EXERCISE INSTRUCTIONS:
Where does the word "Arduino" appear in the data? Copy every line that holds it.

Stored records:

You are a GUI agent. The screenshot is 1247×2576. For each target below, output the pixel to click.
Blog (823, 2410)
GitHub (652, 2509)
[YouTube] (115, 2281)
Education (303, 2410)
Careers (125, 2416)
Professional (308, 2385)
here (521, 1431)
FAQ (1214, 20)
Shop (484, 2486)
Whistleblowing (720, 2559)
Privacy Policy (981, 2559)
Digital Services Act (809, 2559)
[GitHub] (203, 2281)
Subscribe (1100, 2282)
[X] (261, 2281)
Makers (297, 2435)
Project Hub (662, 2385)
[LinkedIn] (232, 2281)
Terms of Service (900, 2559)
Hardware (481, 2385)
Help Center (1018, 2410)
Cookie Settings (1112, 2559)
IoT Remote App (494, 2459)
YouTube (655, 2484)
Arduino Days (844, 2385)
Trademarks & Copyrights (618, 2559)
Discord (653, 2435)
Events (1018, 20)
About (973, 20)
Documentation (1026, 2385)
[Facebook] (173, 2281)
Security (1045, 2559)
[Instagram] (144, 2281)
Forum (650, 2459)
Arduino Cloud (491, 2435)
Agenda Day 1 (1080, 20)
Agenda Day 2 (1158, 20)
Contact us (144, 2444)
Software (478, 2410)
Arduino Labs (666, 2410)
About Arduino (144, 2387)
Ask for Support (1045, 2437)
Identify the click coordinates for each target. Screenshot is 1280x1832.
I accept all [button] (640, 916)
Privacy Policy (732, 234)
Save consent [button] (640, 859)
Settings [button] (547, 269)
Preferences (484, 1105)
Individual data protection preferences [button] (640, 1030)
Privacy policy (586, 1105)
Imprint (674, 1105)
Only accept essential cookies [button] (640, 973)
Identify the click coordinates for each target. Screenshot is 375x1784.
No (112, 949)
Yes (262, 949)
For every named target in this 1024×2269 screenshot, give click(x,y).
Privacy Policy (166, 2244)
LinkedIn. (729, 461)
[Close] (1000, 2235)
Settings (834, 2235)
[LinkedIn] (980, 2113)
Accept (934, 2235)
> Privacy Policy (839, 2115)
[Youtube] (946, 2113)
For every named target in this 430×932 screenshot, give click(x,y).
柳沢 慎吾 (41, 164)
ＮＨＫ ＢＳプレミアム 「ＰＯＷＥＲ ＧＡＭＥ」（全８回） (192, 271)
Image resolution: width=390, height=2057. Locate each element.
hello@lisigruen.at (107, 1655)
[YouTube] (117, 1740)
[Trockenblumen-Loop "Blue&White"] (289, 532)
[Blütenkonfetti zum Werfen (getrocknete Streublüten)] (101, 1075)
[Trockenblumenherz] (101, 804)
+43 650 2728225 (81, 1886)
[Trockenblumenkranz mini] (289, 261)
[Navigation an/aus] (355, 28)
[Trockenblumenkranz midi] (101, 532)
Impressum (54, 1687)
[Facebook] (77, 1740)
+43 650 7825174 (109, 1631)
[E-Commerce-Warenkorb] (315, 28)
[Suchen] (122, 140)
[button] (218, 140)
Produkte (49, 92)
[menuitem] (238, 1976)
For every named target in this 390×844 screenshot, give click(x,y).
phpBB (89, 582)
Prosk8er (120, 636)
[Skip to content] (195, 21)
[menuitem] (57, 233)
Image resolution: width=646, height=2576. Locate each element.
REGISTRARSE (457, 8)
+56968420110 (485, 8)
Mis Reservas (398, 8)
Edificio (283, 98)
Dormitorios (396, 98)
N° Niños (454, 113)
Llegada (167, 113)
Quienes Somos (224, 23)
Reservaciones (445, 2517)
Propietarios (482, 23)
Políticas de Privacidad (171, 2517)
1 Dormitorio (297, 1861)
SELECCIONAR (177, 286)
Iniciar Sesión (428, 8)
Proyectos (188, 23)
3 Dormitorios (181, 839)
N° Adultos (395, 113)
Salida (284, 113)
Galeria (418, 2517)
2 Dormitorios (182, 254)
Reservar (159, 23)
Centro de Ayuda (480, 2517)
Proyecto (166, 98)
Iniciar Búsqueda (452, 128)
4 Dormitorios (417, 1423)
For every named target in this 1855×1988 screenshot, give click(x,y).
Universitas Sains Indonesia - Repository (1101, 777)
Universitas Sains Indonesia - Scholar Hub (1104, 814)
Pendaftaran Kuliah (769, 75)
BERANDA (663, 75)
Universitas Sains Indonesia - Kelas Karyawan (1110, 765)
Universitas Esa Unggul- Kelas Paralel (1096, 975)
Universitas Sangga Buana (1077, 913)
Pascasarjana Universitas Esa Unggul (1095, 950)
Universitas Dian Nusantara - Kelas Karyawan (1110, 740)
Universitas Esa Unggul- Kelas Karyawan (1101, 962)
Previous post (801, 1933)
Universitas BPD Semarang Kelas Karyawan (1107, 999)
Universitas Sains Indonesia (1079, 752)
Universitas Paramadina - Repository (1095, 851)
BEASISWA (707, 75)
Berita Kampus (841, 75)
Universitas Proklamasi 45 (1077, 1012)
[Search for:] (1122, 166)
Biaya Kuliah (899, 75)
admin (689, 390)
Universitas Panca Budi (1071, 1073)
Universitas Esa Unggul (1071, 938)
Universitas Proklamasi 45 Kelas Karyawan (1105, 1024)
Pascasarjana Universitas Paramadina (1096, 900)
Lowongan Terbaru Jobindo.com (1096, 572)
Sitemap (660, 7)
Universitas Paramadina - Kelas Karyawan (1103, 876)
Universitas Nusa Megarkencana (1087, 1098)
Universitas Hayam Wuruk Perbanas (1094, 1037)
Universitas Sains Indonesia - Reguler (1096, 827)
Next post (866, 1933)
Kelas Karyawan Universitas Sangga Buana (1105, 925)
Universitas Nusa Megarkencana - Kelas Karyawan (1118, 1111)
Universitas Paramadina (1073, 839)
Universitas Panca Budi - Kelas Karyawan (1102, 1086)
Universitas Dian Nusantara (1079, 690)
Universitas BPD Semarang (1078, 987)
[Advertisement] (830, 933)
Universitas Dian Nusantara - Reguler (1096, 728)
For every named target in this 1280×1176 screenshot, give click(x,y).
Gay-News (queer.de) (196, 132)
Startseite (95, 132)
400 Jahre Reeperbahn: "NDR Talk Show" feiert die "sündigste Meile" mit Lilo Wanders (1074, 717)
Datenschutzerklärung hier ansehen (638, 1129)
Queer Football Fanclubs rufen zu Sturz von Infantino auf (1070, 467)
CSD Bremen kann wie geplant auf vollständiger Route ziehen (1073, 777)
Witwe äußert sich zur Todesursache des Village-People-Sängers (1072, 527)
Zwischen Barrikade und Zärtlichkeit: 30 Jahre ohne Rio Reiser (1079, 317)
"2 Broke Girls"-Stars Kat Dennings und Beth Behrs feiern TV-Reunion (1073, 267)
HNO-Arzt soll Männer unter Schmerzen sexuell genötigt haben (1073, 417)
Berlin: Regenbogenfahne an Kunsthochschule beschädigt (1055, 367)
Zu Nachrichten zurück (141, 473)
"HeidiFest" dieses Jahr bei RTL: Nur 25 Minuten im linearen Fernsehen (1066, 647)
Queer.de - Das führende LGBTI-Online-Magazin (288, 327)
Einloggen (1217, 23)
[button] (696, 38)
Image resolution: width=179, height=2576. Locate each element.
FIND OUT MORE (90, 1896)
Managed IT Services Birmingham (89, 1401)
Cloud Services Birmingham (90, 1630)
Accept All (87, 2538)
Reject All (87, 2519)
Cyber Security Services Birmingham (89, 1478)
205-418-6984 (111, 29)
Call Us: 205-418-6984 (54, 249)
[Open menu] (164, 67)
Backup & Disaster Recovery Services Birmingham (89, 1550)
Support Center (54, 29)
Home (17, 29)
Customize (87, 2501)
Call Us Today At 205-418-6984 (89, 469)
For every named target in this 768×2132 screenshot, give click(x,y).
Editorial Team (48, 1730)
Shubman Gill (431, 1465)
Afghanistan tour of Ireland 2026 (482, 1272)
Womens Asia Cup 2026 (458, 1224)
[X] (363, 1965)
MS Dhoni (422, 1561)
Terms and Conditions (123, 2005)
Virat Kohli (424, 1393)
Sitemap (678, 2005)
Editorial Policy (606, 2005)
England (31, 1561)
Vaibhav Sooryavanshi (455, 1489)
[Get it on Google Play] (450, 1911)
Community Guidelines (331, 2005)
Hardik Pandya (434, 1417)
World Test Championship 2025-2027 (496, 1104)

RESULT OF THIS EXERCISE:
Arduino Days (844, 2385)
Arduino Cloud (491, 2435)
Arduino Labs (666, 2410)
About Arduino (144, 2387)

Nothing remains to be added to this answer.